# Lake Nipising, ON, Canada



## ems3 (May 17, 2010)

We have been fishing the Trent River in Ontario for years. we want to try somewhere else and are seriously considering Lake Nipissing, probably mid-to-late June. Being totally unfamiliar with the Lake and the fishing resorts, does anyone have recommendations for where we should stay (and why)?

We will be 3 or 4, don't mind doing our own cooking, need to rent boats, and will be there to fish so a lot of resort amenities are not a big deal. 

Thanks...


----------



## roger23 (Mar 7, 2007)

ems3 said:


> We have been fishing the Trent River in Ontario for years. we want to try somewhere else and are seriously considering Lake Nipissing, probably mid-to-late June.
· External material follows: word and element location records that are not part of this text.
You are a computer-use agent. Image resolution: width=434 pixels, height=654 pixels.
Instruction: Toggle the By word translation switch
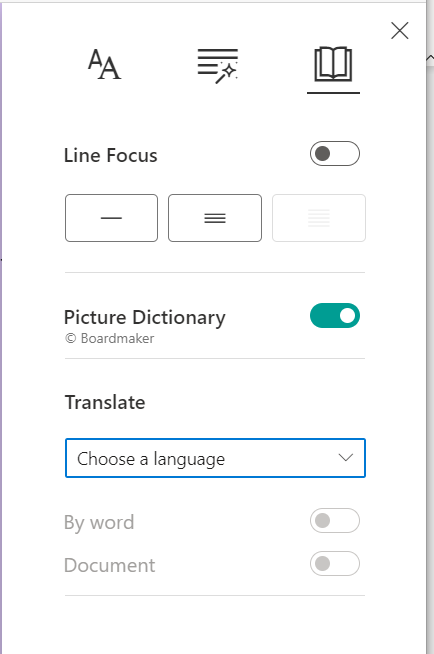tap(335, 521)
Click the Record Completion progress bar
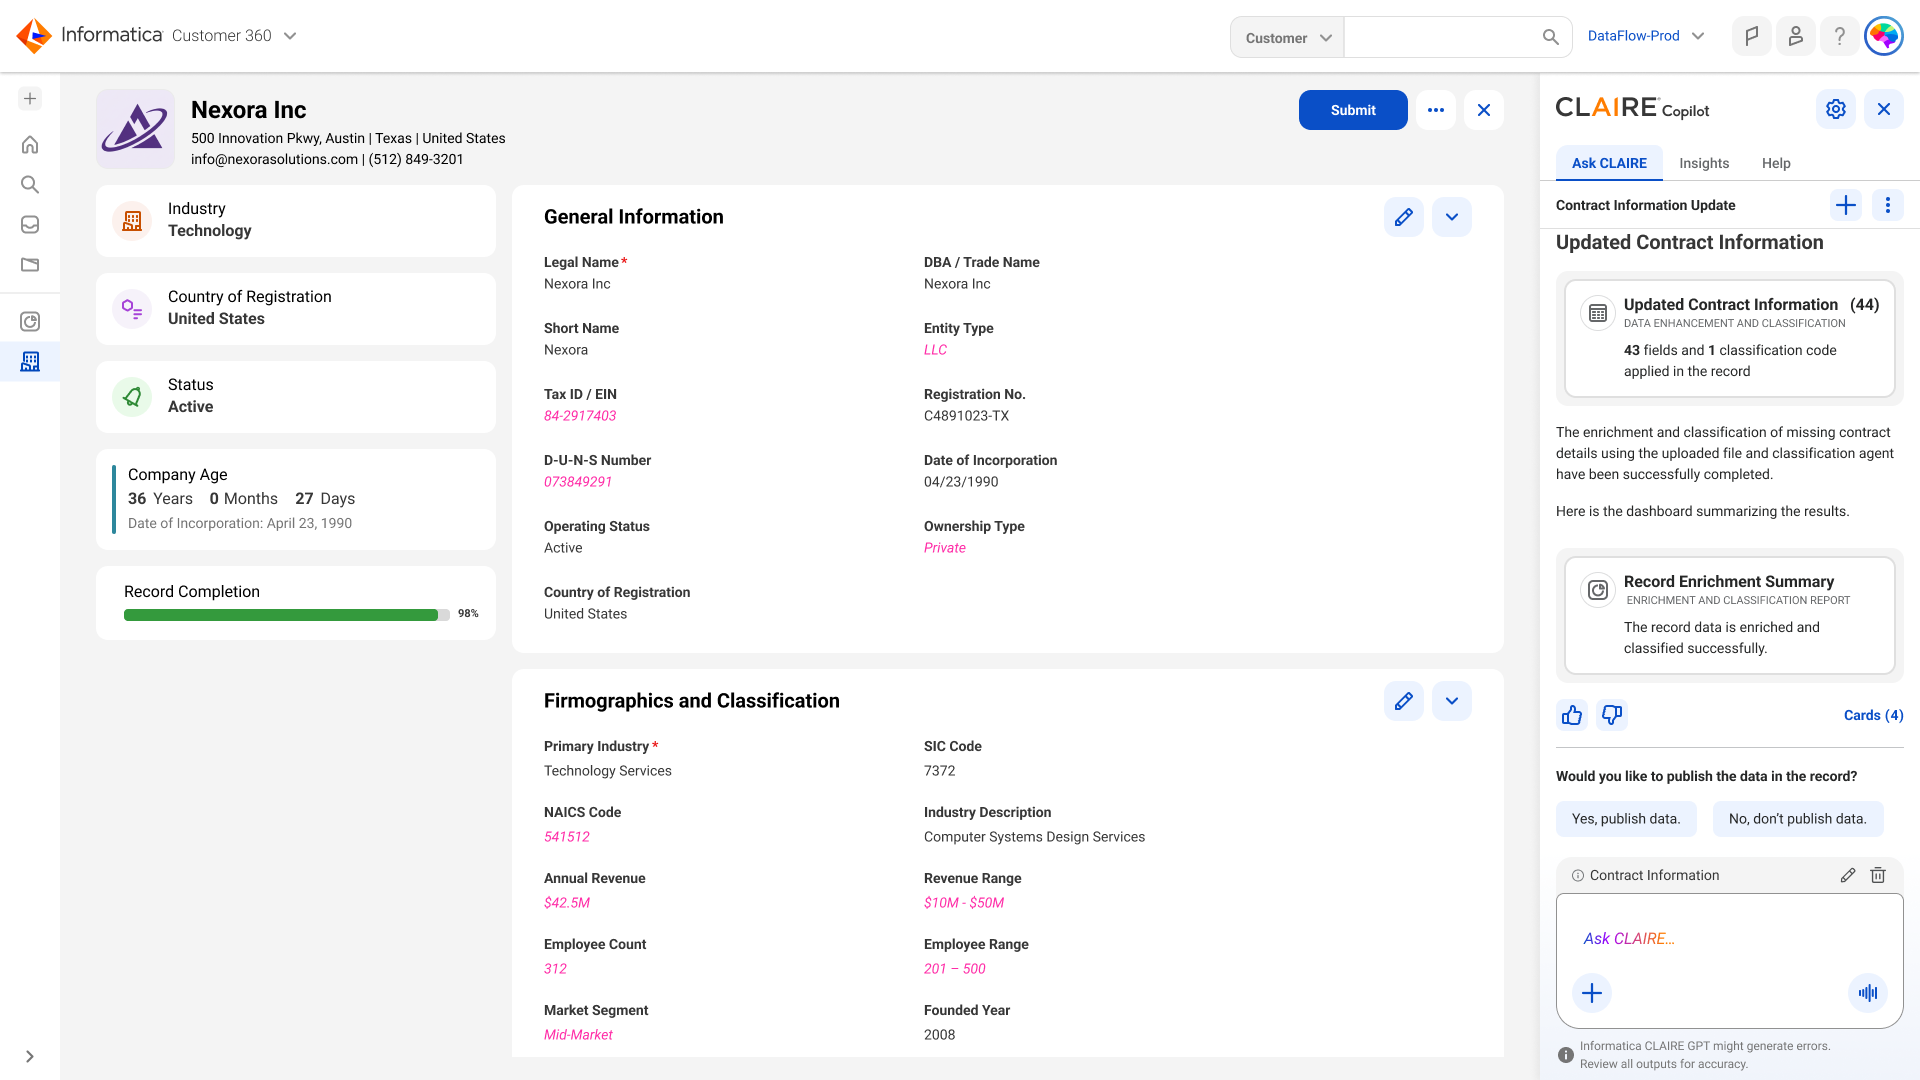The height and width of the screenshot is (1080, 1920). click(x=287, y=615)
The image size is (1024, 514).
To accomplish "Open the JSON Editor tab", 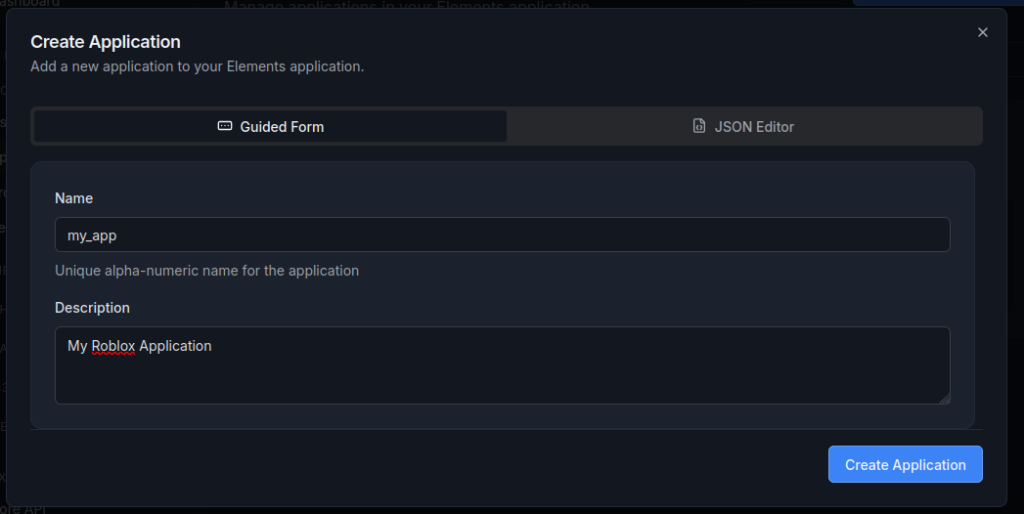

Being totally unfamiliar with the Lake and the fishing resorts, does anyone have recommendations for where we should stay (and why)?
> 
> We will be 3 or 4, don't mind doing our own cooking, need to rent boats, and will be there to fish so a lot of resort amenities are not a big deal.
> 
> Thanks...


we stayed her a couple times ,,fishing was not all that good one year but every thing depends on the weather,,,it is under new management now ,,have not been there sence the new people bought it,,the people that had it before were like family

http://www.promisedlandcamp.net/promisedlandcamp.html

the other place we stayed several years was Camp Raymond ,,it was also nice,,weather also is a problem sometimes

http://www.campraymond.com/


----------



## Whopper (Apr 28, 2006)

Nip is and can be challenging, it's a very big lake. It a beautiful place, so if it's scenery you want it's the place. 
I've stay at three different locations on the lake and all were nice places, the following link I would recommend

http://www.lakair.com/

It's located on the West Arm. The host are good people and Kevin will help you with some fishing tips.
If you decide you really want to go to Nip send me a pm and I'll help you as much as I can


----------



## jeffmo (Apr 7, 2004)

well,if you are willing to do a "do it yourself" trip then you can drive just a little further north.check out burroughs lake just outside of Longlac Ontario.Skinners retreat in longlac rents boats and motors if you need them and has supplies.
i have been the 4 times and the fishing is as good as i've ever seen.decent sized pike all day long,very good walleye for eating and a few perch.the wildlife and scenery is cool too.we see moose,bear,otters,beaver,eagles,loons,etc.
long drive,great remote fishing and it's not too costly.
let me know if you'd like more information.


----------



## Lund Rebel (Mar 28, 2008)

We've been going to Nipising for almost 15 years, but never early in the season. We usually go in mid-Sept. We go to Sandy Island on the south end, taking camp boat out of Sturgeon Falls. We've stayed at Tall Pines, done ourour own cooking, and used their boats. Reasonable rates and clean comfortable cabins. Since it's remote, you need to take everything for cooking and "beverages" as well as ice. They do have propane refrigeration, stove and lights. Cold running lake water in the cabins.
Sandy Haven is just down the island mile or so, if you're looking for the American Plan. Both have websites you can check.


----------



## Whopper (Apr 28, 2006)

Lund Rebel, I been to Tall Pines and your right it's a really nice place. For a first timer the rates look great until the owners ding ya for all the little extras, I was there in 02 and gas for my boat at their dock was well over $8.00 a gallon.
I personally did not get off on the right foot with the owner, our choice of "beverages" did not sit well with the owner and his comment on them at the dock at Sturgeon Falls did not sit well with me, kind of set the tone for the week.


----------